Valentine’s Day weekend, 19 years ago, I was moving into the house my ex-husband and I just bought. Actually we bought the house back in December but we did work on the house so we didn’t officially move in until Valentine’s Day weekend. It was supposed to be a romantic thing first weekend in the house. I started having difficulty walking that weekend. Boxes and more boxes throughout the house. Furniture deliveries coming throughout the day that Saturday. I’m sure anybody can relate to move at least once. The amount of craziness going on plus the excitement. Saturday we were officially moving in by the following Friday I was being pushed in a wheelchair for a MRI.

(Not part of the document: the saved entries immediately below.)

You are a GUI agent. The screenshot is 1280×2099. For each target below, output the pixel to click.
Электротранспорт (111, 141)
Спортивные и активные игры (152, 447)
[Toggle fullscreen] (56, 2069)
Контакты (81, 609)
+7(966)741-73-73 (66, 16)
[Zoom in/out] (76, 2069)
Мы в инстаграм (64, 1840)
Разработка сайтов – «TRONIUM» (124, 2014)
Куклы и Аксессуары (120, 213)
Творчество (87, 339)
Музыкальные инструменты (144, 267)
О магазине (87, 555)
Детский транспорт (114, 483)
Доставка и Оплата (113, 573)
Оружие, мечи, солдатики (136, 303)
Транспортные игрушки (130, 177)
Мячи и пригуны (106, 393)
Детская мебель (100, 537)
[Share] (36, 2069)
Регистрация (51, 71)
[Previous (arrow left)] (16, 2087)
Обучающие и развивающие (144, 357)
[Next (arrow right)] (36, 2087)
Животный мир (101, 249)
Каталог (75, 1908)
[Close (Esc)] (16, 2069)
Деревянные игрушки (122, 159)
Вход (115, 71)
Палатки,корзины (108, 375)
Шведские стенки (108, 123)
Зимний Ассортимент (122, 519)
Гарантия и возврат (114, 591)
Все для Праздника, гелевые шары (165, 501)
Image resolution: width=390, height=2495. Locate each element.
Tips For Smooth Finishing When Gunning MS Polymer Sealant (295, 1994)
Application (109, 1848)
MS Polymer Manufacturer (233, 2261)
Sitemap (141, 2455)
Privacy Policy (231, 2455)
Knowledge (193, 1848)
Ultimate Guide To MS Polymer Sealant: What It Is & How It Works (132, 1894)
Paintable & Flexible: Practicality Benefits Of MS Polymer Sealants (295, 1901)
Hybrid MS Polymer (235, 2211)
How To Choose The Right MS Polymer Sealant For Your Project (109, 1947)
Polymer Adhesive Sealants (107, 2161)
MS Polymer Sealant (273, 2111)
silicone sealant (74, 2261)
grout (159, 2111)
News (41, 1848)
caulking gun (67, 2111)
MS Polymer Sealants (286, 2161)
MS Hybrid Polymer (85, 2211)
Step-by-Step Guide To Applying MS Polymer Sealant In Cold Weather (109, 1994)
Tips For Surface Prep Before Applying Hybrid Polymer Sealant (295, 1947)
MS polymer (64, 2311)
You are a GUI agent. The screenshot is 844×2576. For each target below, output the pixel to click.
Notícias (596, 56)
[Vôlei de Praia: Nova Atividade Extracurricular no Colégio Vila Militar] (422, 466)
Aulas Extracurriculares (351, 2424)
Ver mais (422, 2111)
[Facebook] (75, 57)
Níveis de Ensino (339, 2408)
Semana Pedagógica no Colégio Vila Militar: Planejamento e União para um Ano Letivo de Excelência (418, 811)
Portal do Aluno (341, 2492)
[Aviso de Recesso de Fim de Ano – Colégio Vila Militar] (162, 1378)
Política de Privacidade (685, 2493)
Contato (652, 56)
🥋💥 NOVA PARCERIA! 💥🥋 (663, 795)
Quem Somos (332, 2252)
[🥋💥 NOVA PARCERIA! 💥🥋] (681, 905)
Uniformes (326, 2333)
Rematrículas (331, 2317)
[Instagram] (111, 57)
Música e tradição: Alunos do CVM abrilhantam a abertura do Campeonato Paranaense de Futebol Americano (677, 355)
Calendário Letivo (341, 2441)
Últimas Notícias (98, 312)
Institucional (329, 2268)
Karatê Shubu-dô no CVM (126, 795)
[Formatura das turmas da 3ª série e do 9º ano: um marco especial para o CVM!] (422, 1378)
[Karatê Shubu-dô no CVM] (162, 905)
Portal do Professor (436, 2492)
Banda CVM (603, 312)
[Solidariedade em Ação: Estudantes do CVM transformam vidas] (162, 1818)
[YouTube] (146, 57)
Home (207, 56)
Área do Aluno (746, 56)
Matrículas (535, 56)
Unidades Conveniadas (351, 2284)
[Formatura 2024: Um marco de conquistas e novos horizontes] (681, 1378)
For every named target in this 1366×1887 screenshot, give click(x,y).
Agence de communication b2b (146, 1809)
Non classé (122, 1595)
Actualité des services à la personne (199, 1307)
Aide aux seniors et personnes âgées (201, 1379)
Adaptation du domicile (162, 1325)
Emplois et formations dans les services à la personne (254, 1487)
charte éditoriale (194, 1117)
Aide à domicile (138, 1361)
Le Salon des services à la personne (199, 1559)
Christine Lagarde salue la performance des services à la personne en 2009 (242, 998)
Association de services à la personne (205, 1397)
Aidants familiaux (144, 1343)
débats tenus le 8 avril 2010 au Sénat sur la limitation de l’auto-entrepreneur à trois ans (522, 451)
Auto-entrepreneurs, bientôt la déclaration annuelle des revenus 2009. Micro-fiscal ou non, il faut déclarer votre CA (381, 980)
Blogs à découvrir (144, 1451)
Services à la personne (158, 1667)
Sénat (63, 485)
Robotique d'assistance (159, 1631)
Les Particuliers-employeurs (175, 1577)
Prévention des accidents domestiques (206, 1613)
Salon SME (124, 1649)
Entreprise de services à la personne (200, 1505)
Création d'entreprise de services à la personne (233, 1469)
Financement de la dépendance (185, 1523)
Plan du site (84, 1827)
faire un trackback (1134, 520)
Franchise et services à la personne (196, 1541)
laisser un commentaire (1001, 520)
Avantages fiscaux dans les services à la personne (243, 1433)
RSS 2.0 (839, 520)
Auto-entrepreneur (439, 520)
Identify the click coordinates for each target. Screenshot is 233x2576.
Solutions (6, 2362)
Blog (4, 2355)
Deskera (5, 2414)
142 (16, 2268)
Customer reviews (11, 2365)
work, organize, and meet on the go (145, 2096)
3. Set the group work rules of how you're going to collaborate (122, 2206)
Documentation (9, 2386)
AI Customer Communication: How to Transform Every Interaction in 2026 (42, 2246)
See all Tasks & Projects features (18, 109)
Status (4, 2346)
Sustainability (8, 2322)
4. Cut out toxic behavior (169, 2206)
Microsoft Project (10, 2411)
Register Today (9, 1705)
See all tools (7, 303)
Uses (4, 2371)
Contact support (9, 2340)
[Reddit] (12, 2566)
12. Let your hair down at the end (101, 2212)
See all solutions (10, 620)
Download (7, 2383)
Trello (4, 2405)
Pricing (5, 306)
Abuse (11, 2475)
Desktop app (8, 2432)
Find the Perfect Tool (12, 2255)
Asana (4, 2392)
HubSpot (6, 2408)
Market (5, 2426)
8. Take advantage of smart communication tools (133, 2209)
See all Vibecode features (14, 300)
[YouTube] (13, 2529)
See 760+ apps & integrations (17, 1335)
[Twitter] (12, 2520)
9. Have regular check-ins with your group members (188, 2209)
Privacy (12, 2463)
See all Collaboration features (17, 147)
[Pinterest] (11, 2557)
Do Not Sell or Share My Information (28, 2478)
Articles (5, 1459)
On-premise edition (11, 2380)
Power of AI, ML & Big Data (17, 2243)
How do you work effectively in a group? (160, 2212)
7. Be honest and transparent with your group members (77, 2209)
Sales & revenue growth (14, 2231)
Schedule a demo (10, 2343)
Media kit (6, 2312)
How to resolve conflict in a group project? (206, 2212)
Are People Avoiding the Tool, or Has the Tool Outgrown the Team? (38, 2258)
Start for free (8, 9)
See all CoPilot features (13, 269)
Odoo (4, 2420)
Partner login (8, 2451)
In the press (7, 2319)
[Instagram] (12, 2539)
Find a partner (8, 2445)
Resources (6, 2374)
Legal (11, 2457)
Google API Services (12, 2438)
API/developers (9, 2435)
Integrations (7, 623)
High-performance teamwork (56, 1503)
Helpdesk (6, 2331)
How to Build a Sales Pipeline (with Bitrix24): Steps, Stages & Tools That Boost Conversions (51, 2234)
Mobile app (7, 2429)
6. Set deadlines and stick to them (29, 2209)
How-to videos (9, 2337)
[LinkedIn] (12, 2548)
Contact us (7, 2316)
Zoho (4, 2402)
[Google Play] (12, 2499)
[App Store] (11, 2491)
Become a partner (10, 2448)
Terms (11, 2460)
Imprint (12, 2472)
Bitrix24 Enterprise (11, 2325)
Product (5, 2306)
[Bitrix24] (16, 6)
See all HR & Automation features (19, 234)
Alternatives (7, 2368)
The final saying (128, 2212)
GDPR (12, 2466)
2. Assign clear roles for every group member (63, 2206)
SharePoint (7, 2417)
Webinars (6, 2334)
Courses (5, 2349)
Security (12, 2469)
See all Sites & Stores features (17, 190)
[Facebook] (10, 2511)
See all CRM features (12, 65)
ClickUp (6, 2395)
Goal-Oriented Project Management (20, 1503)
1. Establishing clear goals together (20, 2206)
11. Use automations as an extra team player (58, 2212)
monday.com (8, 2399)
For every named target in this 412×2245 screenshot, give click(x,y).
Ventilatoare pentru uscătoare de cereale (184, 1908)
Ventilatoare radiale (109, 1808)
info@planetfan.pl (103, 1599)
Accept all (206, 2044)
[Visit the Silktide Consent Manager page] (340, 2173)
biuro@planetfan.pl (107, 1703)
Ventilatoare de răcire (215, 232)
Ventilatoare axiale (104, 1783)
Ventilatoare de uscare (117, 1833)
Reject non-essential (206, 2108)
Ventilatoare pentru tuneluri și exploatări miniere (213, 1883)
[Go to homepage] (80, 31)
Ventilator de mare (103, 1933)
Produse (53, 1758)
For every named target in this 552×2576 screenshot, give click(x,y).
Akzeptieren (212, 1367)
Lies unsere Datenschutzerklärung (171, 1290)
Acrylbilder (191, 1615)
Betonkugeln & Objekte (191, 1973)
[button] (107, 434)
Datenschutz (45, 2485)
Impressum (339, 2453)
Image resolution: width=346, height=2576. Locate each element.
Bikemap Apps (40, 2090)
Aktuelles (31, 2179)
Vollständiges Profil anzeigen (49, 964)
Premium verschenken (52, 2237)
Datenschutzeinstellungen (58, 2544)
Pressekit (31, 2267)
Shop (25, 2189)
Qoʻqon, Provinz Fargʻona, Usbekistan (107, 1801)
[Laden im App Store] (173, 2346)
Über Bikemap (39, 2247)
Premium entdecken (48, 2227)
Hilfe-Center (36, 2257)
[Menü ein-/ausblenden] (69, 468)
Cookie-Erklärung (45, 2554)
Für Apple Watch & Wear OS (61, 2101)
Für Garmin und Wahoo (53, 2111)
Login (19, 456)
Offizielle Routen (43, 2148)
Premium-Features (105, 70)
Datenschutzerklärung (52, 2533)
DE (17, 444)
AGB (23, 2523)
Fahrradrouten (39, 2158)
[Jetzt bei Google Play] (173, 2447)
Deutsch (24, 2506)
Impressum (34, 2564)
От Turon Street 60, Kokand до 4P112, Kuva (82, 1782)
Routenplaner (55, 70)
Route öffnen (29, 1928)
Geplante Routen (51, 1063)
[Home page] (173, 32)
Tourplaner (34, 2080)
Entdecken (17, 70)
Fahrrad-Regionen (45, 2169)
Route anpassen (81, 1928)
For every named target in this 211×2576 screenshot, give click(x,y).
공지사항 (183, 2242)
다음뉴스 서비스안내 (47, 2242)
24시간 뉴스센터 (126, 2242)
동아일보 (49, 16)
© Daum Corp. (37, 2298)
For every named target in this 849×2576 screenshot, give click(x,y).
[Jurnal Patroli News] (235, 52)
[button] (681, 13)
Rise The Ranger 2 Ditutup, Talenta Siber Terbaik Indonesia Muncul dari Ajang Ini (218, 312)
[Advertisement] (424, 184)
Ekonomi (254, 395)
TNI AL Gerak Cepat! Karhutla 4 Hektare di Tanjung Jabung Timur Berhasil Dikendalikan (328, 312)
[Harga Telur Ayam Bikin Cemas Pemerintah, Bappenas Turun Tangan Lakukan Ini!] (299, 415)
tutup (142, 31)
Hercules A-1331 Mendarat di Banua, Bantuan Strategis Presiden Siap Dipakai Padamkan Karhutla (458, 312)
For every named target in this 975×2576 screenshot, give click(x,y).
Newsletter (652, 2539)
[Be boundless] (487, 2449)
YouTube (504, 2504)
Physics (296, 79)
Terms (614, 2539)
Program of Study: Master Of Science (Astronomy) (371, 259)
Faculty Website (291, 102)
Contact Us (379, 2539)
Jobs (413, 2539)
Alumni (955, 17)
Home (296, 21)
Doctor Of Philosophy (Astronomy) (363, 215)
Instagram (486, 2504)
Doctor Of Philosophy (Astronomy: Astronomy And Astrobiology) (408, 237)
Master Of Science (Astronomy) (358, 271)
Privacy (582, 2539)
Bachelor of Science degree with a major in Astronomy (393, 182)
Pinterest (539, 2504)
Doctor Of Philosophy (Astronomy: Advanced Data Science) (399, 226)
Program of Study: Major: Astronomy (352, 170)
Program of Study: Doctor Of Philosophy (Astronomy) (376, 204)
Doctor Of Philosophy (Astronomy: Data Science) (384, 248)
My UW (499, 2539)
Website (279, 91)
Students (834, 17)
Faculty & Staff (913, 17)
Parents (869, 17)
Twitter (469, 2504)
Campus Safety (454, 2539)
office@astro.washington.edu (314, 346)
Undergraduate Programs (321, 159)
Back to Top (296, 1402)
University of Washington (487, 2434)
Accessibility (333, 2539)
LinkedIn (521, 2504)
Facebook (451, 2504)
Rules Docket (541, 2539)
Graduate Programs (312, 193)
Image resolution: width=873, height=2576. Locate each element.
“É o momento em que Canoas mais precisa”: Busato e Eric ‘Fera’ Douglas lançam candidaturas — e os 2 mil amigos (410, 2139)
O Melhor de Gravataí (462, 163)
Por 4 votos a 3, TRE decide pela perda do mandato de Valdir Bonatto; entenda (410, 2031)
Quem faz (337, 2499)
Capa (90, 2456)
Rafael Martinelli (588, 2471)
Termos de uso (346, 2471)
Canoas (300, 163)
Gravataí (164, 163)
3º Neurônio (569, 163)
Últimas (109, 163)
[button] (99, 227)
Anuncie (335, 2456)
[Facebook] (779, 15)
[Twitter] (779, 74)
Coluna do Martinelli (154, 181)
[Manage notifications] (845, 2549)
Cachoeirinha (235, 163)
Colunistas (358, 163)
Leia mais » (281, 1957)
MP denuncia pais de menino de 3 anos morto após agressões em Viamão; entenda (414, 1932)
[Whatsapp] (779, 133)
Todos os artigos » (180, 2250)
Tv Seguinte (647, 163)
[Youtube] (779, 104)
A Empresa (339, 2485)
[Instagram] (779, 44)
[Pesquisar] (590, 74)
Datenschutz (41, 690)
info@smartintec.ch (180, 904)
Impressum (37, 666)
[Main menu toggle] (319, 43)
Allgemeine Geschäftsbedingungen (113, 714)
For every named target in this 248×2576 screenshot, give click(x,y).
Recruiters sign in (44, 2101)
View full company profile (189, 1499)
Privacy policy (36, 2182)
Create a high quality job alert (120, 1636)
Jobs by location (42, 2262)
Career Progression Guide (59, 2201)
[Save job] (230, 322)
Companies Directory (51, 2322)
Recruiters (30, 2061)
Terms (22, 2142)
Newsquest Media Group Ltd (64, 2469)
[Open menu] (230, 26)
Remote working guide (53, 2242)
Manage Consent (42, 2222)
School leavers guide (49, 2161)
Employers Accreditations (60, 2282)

The prior summer was my first real symptom with multiple sclerosis but I wasn’t diagnosed yet. It was the optic neuritis in my right eye. I was 25 years old just getting promoted at work. The only way I could describe my vision issues was if I stare at the sun and then look down I would have a sunspot in my field of vision everywhere I looked. I went to a couple of doctors even an ophthalmologist, and it up with $300 pair glasses I didn’t need. I finally went to when I eye specialist of some sort and he literally said
“for all I know it’s in her head.”
These words I have never forgotten in 20 years. And it was these words that prevented me from going to go see a doctor immediately when the major attack happened until my mom and stepdad stepped in. Why? What I remember about the optic neuritis was that I never actually got an answer of what was wrong. One day, as I was now settled in my new position at work, my mom said, “how’s your eye?” I realized just like that it was gone. I thought that maybe it was in my mind that I was stressed by the events leading up to my promotion. Since nothing else was ever told to me by the specialist and the problem went away…I thought it really was “in my head”.
Leading up to buying the house, the mortgage application, the calls, all of it was funneled through me. It was before cell phones were attached to your arm so calls were made before work, during and after. I was stressed out beyond belief. I’d drive home thinking I wish everyone would leave me alone if I stayed in my car no one would find me. Then setting up the work in the house, the problems we encountered it was very overwhelming. When I started having issues with the left side of my body, it felt as if someone was shooting me with Novocain. First my foot and calf, thigh and hip, stomach and arms etc. it was the next words from my mother I will never forget…
“this is NOT in your head, something is wrong”
The rest is history. I went to a neurologist got the diagnosis quick. See the eye specialist DID in fact do an MRI which showed a brain lesion but never informed me because it was stated insignificant by itself. Fast forward to February and the MRI had drastic changes from that with many lesions and the diagnosis was made.
February 14th is Valentine’s Day here in the States but for me it will always be my multiple sclerosis anniversary.